Not a big fan of Harleys but that's a sick looking bike!! I'm more of a crotch rocket guy. I plan on buying a Suzuki Hayabusa 1300R turbo.


----------



## outdoorsman3 (Nov 15, 2010)

my dad doesnt want me to kill myself on a bike... lol


----------



## Fletch125 (Jun 13, 2012)

archerykid13 said:


> Not a big fan of Harleys but that's a sick looking bike!! I'm more of a crotch rocket guy. I plan on buying a Suzuki Hayabusa 1300R turbo.


I want a yamaha r6 for now im getting a ninja 250r next summer.


>>-FLETCH-->


----------



## archerykid13 (Aug 11, 2009)

I'm getting my Suzuki next spring. It's a badass bike.


----------



## flynh97 (Feb 6, 2012)

I like bikes but after a friend's dad just died on one, I'm staying away from them.


----------



## Fletch125 (Jun 13, 2012)

flynh97 said:


> I like bikes but after a friend's dad just died on one, I'm staying away from them.


Not the bikes fault. Sorry to hear but dont let that stop you. My dads bestfriend lost his left leg on one. Another friend died. 


>>-FLETCH-->


----------



## Dreamsofmynt (Jul 21, 2012)

Bikes are waaay more fuel efficient than cars. And that Harley is hot! It's a bit boring though, personally I'd liven it up a bit with some paint.


----------



## arhoythunter (Aug 3, 2010)

outdoorsman3 said:


> my dad doesnt want me to kill myself on a bike... lol


Same here man... My mom told me if she caught me on a motorcycle she was gonna kill me personally...


----------



## Fletch125 (Jun 13, 2012)

Dreamsofmynt said:


> Bikes are waaay more fuel efficient than cars. And that Harley is hot! It's a bit boring though, personally I'd liven it up a bit with some paint.

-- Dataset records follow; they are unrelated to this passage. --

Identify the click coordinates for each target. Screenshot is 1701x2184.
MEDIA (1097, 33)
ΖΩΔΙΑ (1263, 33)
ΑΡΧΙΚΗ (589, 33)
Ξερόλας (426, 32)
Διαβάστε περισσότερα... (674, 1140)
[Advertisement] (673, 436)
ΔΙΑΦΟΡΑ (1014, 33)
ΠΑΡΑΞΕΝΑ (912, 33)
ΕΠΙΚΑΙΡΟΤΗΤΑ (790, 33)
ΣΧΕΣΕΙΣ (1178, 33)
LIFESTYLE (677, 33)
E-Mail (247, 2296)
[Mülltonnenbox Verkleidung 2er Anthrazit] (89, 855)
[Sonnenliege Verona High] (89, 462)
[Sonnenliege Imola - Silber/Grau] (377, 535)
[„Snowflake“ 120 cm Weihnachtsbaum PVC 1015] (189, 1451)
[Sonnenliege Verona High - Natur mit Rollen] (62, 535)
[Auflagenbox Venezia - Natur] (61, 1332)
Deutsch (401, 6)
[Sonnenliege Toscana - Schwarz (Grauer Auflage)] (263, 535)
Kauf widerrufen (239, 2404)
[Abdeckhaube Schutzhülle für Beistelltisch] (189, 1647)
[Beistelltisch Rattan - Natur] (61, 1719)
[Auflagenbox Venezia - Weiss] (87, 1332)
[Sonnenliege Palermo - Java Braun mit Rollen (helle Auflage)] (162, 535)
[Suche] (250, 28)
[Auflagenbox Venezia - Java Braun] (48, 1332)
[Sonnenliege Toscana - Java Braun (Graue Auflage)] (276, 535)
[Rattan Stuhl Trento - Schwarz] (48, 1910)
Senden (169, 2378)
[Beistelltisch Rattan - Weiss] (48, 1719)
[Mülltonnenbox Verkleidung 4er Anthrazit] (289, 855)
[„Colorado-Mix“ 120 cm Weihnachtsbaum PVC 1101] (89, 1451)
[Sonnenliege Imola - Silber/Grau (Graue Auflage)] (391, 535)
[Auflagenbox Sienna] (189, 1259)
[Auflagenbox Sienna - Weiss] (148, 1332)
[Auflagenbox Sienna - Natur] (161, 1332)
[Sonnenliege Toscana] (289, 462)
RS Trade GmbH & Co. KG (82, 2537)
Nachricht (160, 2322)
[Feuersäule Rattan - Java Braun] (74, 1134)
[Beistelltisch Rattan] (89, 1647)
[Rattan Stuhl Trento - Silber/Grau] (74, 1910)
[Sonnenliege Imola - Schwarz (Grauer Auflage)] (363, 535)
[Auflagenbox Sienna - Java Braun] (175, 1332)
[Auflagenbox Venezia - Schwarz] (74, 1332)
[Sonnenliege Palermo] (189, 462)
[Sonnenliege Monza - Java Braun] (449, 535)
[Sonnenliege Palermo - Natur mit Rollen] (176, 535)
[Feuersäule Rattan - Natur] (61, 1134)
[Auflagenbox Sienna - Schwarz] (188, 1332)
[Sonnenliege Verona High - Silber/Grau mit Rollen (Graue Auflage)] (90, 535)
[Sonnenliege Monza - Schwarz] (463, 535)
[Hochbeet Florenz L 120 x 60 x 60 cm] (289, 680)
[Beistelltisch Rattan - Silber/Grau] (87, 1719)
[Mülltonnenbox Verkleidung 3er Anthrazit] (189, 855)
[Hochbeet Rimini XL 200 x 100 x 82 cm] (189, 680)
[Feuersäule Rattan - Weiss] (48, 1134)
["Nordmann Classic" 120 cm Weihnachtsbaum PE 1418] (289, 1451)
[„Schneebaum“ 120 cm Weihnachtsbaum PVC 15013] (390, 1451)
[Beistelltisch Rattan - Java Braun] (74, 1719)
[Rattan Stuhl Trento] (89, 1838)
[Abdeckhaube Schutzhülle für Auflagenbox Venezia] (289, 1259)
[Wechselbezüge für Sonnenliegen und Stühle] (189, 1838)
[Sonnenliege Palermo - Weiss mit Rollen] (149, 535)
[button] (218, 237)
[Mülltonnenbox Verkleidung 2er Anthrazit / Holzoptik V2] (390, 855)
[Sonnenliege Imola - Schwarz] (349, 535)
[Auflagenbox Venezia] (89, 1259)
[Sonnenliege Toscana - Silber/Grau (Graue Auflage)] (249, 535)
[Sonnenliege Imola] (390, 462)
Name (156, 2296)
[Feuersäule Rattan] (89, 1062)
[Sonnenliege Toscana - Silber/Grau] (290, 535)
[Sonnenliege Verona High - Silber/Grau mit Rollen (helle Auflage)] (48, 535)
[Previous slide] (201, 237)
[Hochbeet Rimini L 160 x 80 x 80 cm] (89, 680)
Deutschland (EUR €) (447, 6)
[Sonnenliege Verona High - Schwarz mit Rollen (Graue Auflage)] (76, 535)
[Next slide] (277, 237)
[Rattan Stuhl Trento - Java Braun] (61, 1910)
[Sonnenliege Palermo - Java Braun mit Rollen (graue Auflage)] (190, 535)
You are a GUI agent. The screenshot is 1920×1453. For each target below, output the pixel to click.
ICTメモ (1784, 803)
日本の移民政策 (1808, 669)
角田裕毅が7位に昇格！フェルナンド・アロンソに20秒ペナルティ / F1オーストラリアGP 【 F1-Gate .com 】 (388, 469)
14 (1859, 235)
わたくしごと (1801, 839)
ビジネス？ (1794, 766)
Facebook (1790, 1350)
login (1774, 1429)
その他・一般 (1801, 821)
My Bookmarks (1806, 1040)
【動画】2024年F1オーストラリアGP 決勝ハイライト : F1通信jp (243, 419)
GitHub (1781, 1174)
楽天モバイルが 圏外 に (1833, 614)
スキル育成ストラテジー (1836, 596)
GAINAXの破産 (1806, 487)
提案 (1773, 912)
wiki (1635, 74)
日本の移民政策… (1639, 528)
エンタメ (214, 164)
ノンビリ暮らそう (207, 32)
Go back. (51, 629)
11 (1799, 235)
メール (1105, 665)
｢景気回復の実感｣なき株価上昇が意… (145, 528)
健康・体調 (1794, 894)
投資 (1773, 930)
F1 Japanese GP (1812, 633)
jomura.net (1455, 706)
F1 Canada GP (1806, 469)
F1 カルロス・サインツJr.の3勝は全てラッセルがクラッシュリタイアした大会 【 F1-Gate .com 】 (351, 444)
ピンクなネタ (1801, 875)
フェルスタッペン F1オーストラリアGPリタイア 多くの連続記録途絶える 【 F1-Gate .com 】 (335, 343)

I like the matte finish, keeps it cool and not to flashy. Cafe racers were mostly older bikes back in the day and didnt have very great paint jobs since they were mostly home jobs


>>-FLETCH-->


----------



## SabineRR (Jul 9, 2012)

I have a Honda crf230 but am looking to upgrade to a Yamaha r6 soon


----------



## Gov'na (Mar 25, 2011)

One; chrome yellow forty-eight with mini apes. Two; scarlet red street glide, with all accesories powder coated.


----------